— Source excerpt —
* START *

[SATLUG] character classes with *

Christopher Lemire christopher.lemire at gmail.com
Mon Oct 27 18:50:39 CDT 2014

On Thu, Oct 2, 2014 at 2:44 PM, Wes Henderson <whendersonii at gmail.com> wrote:
> Sorry for not addressing the question, I hope the examples help
> none-the-less; feel free to hit me up off list if you like. As for the
> question, Bruce is correct that Bash is interrupting the special characters
> and quoting is needed. As for the examples that worked without quotes, I
> would advise that you use the quotes anyway as doing so is POSIX compliant
> and thus you can ensure that your command/script will work between
> environments (being explicit is never a bad thing).

Do not confuse globing with regular expressions.


> Lets do some testing just to be 100% sure what is happening. To do this
> lets run the same command in a new bash instance in debug mode:
> [wes at localhost bash-test]$ bash -x -c 'grep [a-z]\* test'
> + grep '[a-z]*' test
> aaLLyLayLaaya*

I'll use -o here to show what is and isn't being matched.

$ echo 'aaLLyLayLaaya*' | grep -o '[a-z]*'

You can also use escape sequences similar to that of for strings in
Java and C (actually character pointer to the first character to the
ending null character \0 as there is not a string keyword in C)
instead of quotes.

* is a quantifier and certain metacharacters need to be escaped. To
get the literal meaning, escape the metacharacter.

$ echo 'aaLLyLayLaaya*' | grep -o '[a-zA-Z]\*'

> [wes at localhost bash-test]$ bash -x -c 'grep "[a-z]*" test'
> + grep '[a-z]*' test
> aaLLyLayLaaya*
> [wes at localhost bash-test]$ bash -x -c 'grep [a-z]* test'
> + grep test test

Both bash and grep interpret * with a special meaning. Bash interprets
it as a file name expansion globbing wild card character, not a
regular expression quantifier.

* END *

— Material provided —
* START *

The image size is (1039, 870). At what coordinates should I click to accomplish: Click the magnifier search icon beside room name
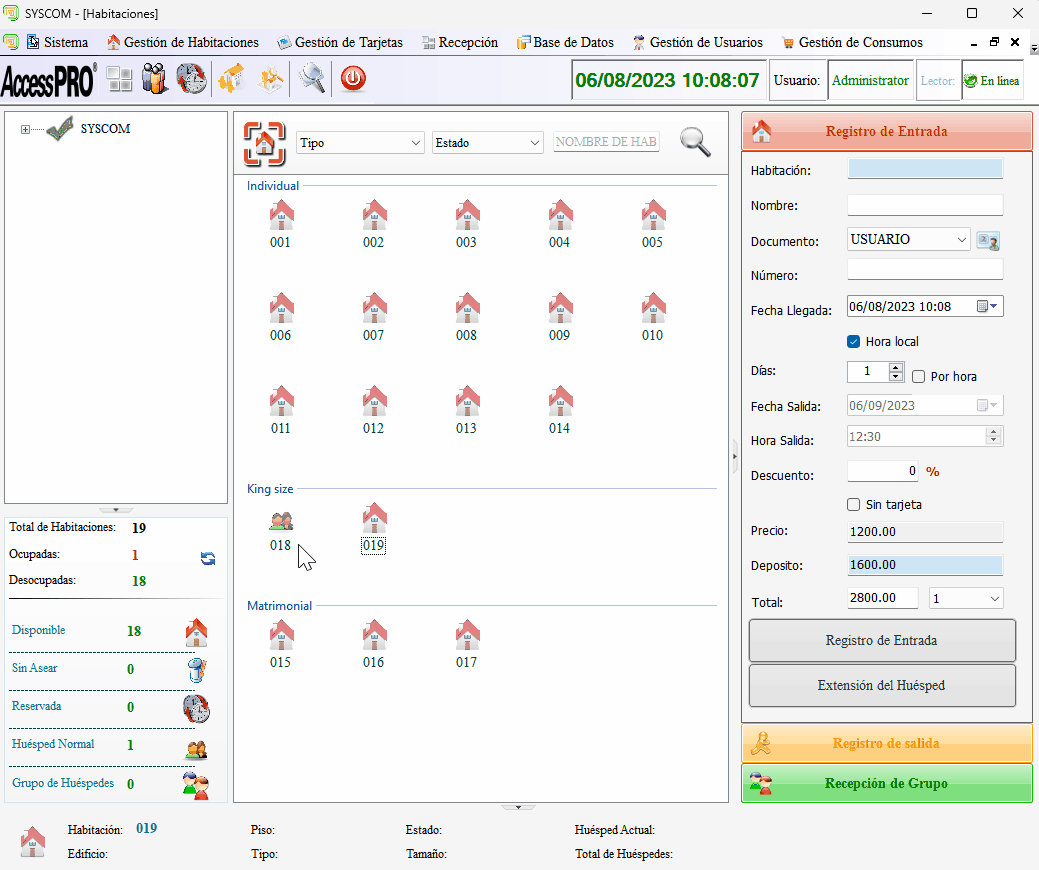pyautogui.click(x=695, y=141)
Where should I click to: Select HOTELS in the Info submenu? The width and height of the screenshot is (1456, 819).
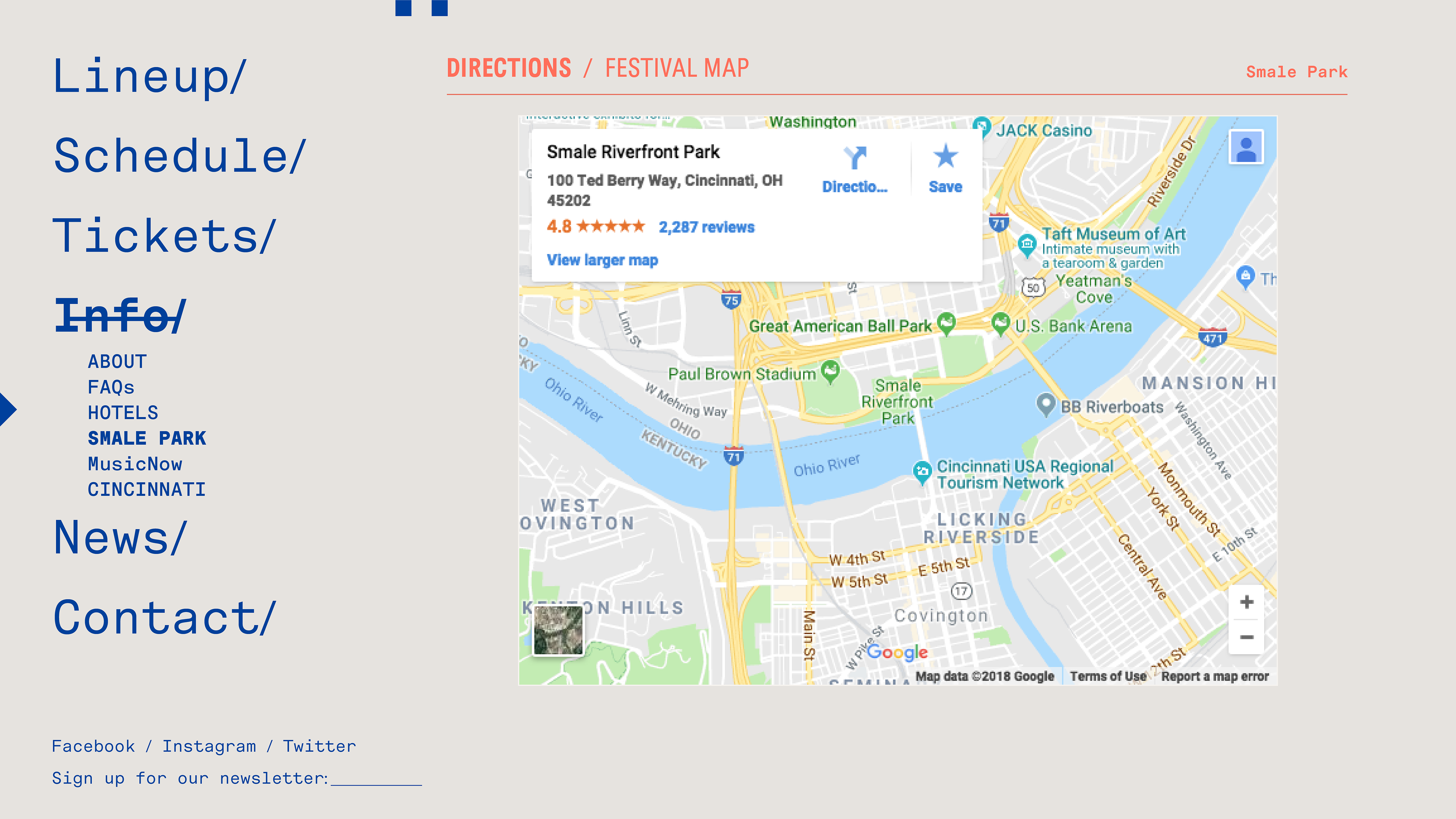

* END *

— Exercise task 1 —
From the mailing list post on character classes, extract everything from "You can also" down to "instead of quotes.".
— Exercise task 2 —
According to the mailing list post on character classes, how does Bash interpret the * character?

— Full output 1 —
You can also use escape sequences similar to that of for strings in
Java and C (actually character pointer to the first character to the
ending null character \0 as there is not a string keyword in C)
instead of quotes.

— Full output 2 —
Bash interprets * as a file name expansion globbing wild card character, not a regular expression quantifier.